Pada dasarnya bukan hanya kebutuhan akan karbohidrat saja yang perlu dicukupi kebutuhannya. Pemenuhan kebutuhan pangan lain seperti sumber protein, vitamin, dan mineral juga perlu untuk diperhatikan, terutama untuk pangan sumber vitamin dan mineral seperti buah-buahan yang kerap dilupakan terkait pemenuhannya. Dapat dilihat dari persentase pengeluaran komoditi buah terhadap total pengeluaran pangan yang masih relatif kecil (3.96 persen). Jika dihubungkan dengan tingkat pendapatan, keadaan tersebut juga dimungkinkan terjadi karena masih rendahnya tingkat pendapatan rata-rata di Provinsi Lampung. Keterbatasan pendapatan tersebut yang menyebabkan unit rumah tangga lebih mendahulukan untuk pemenuhan kebutuhan pangan pokok lainnya, seperti sumber karbohidrat sebagai sumber energi untuk melakukan berbagai kegiatan, dan juga pangan lainnya seperti ikan, sayuran, minyak, dan sebagainya, sehingga buah-buahan menjadi komoditi yang kurang diperhatikan pemenuhan kebutuhan konsumsinya.

Secara umum, konsumsi buah rumahtangga di Provinsi Lampung berbeda pada tiap tingkat pendapatan. Pada tingkat pendapatan tertentu, konsumen memiliki kecendrungan konsumsi buah yang berbeda dengan konsumsi buah konsumen pada kelompok pendapatan lainnya. Pada Tabel 6 disajikan secara rinci pangsa pengeluaran buah-buahan yang dianalisis terhadap total pengeluaran buah rumahtangga pada berbagai tingkat pendapatan.


(35)

Tabel 6. Pangsa pengeluaran buah-buahan terhadap total pengeluaran buah rumah tangga pada tiap golongan pendapatan di Provinsi Lampung tahun 2013

Jenis buah Golongan Pendapatan

Bawah Menengah Atas

Jeruk 0.084 0.198 0.245

Rambutan 0.313 0.203 0.080

Duku 0.136 0.152 0.158

Pisang 0.271 0.163 0.116

Pepaya 0.019 0.022 0.024

Apel 0.028 0.098 0.131

Durian 0.031 0.013 0.036

Salak 0.022 0.047 0.038

Jambu 0.012 0.013 0.014

Semangka 0.009 0.019 0.017

Lain-lain 0.075 0.072 0.141

Total 1.000 1.000 1.000

Sumber: Hasil olahan (2015)

Dapat dilihat bahwa pada tingkat pendapatan bawah dan menengah, buah rambutan memiliki pangsa pengeluaran buah terbesar, yaitu berturut-turut sebesar 31.30 persen dan 20.30 persen terhadap pengeluaran buah total. Hal ini dapat dimaklumi dilihat dari harga buah rambutan yang relatif murah dibanding buah lainnya. Dalam kondisi pendapatan yang terbatas, rumahtangga golongan pendapatan bawah cenderung akan memilih konsumsi buah dengan harga yang relatif murah agar kebutuhan konsumsinya akan buah tetap dapat terpenuhi.
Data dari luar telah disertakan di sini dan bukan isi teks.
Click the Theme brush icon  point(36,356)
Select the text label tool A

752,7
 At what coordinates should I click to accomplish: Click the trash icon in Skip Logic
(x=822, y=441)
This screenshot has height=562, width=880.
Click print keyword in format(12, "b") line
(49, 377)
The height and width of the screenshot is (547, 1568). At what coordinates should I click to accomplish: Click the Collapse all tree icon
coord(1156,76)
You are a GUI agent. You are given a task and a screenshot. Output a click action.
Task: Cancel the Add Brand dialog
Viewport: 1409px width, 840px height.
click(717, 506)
Pada golongan pendapatan atas diketahui pangsa pengeluaran buah terbesar ada pada buah jeruk dengan pangsa pengeluaran sebesar 24.54 persen terhadap total pengeluaran buah. Hal yang sama juga ditemui oleh Sriwijayanti et al. (2004) dalam penelitiannya, dimana diketahui pangsa pengeluaran buah terbesar pada golongan pendapatan atas terdapat pada buah jeruk. Pada golongan pendapatan atas, pangsa pengeluaran buah terbesar ada pada buah dengan harga yang relatif tinggi, yaitu buah jeruk, disusul kemudian duku, dan durian. Dapat dipahami bahwasanya rumahtangga golongan pendapatan atas cenderung mengkonsumsi buah tersebut karena tingginya harga buah menyebabkan buah-buah tersebut memiliki nilai prestise yang lebih tinggi dibanding buah lain.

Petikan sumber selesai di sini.